Only reinvigorated communities can arrest the slide of modern society into media-manipulated passivity. (p.134)

All too often, public interventions into technology are dismissed as nonpolitical or, worse yet, undemocratic because they mobilize only small minorities. (p.134)

Feenberg uses the sidewalk ramp as an example of public policy for the benefit of minority groups. (p.141)

Instead, the most important means of assuring more democratic technical representation remains transformation of the technical codes and the educational process through which they are inculcated. (p.143)

Such schemes [electronic town hall meetings] deligitimate by implication the forms of intervention open to us today which are not usually based on the principle of majority rule in a community setting. (p.145)

Feenberg proposes “a strategy combining the democratic rationalization of technical codes with electoral controls on technical institutions.” With this strategy, popular agency “would be normalized and incorporated into the standard procedures of technical design.” (p.147)

I’d like to have more time to write these up, maybe have something clear to say, hopefully this will be useful to me later. This has got to be better than writing nothing. Right now I can’t make any argument, and maybe it’s best to consider my words a little more carefully. I am reactionary. When I come up against even an attempted optimism (see pages 4 and 14 of chapter 1) my pessimism rises, and the reverse is true.

Do I simply need to develop more of a personal stance? Stance? Perhaps a straddling of the polemical divides, like some sort of conceptual millipede. That’s more the case. I’d like to see technology legislated. After watching Who Killed The Electric Car, it’s obvious how out of control the people who drive technology, the people who actually work for, make necessary and pay for that technology, have no say in how it is designed. When the Big Three are wiped off the map, it’ll have been for their own short-sightedness.

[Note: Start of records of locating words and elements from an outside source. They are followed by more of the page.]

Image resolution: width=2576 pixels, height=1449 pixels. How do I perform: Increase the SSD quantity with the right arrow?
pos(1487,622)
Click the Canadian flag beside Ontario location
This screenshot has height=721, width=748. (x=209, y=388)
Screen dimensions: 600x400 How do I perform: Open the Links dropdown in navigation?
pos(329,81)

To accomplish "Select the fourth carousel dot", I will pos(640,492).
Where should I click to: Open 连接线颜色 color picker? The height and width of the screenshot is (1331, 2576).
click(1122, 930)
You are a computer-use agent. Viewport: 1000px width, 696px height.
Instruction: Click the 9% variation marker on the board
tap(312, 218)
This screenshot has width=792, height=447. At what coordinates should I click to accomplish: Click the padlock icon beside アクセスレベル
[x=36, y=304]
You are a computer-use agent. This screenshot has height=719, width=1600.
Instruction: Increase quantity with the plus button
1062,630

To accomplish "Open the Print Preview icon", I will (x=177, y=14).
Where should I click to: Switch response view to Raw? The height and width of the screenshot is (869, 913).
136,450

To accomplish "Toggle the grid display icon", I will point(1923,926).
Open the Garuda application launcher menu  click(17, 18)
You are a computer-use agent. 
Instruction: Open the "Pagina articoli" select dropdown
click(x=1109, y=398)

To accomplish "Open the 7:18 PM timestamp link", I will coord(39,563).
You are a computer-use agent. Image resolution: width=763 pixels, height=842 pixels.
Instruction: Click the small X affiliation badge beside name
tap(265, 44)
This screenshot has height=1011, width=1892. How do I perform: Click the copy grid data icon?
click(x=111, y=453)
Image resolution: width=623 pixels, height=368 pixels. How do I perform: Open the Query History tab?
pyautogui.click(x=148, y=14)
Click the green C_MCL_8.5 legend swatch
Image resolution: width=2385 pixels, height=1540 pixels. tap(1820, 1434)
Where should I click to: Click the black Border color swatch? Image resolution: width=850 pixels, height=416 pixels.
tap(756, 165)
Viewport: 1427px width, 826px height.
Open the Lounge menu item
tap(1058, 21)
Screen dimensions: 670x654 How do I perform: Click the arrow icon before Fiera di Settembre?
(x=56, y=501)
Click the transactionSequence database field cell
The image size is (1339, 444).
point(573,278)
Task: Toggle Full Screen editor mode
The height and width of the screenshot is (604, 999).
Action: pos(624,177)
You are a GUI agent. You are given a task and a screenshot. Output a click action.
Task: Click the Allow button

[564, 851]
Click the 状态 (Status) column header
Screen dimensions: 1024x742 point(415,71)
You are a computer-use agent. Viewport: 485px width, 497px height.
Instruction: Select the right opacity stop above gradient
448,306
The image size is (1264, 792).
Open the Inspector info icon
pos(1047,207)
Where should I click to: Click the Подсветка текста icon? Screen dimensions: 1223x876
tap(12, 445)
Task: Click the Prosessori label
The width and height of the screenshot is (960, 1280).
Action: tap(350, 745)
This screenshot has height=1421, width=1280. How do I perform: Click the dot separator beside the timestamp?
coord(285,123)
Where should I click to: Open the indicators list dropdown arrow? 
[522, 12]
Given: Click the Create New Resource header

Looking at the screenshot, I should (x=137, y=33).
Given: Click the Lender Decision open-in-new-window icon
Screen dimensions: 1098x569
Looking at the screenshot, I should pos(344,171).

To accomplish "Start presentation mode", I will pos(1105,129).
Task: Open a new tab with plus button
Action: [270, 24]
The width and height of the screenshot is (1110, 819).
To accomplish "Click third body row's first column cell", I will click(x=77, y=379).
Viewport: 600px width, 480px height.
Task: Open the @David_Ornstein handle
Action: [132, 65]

I’d like to see something done, but national governments are corporate ideology cushions, and local governments, as powerless in the sway of corporate dollars. Anyone who challenges these institutions will be beaten. And yet, many of the social services we take for granted were implemented to domesticate the enraged working class. Their unions were heavily legislated. Communists, their ideological foundation, weren’t allowed in leadership positions. Their actions were completely legislated, their potential controlled. The government’s moves to provide free education for everyone were condemned as a communistic idea, which it was. The working class was given everything its communist champions were calling for except control.

I don’t know how our democracy works. I’ve got a schoolboy’s idea of democracy, but this tired middle-aged hack doesn’t know all the forces at play. This idea Feenberg proposes feels good to the freedom and peace loving schoolboy who still lives around here somewhere, but for the cagey veteran in us the system isn’t rational.

There is no free and lively dialogue. It’s written in the history of Socrates, Jesus, unnumbered union leaders, Gandhi, Martin Luther King, Malcolm X, John Lennon. Our power potential reduced to a monologue. Libel chill, Advertising boycott chill. To imagine there is some free and lively dialogue in North America is to be so intellectually limited that the stunted back and forth… no one buys it. Everybody know the reality. If you’re not dead, you haven’t said anything we need to hear. What a funny world we live in where an assassin’s bullet is our highest intellectual prize.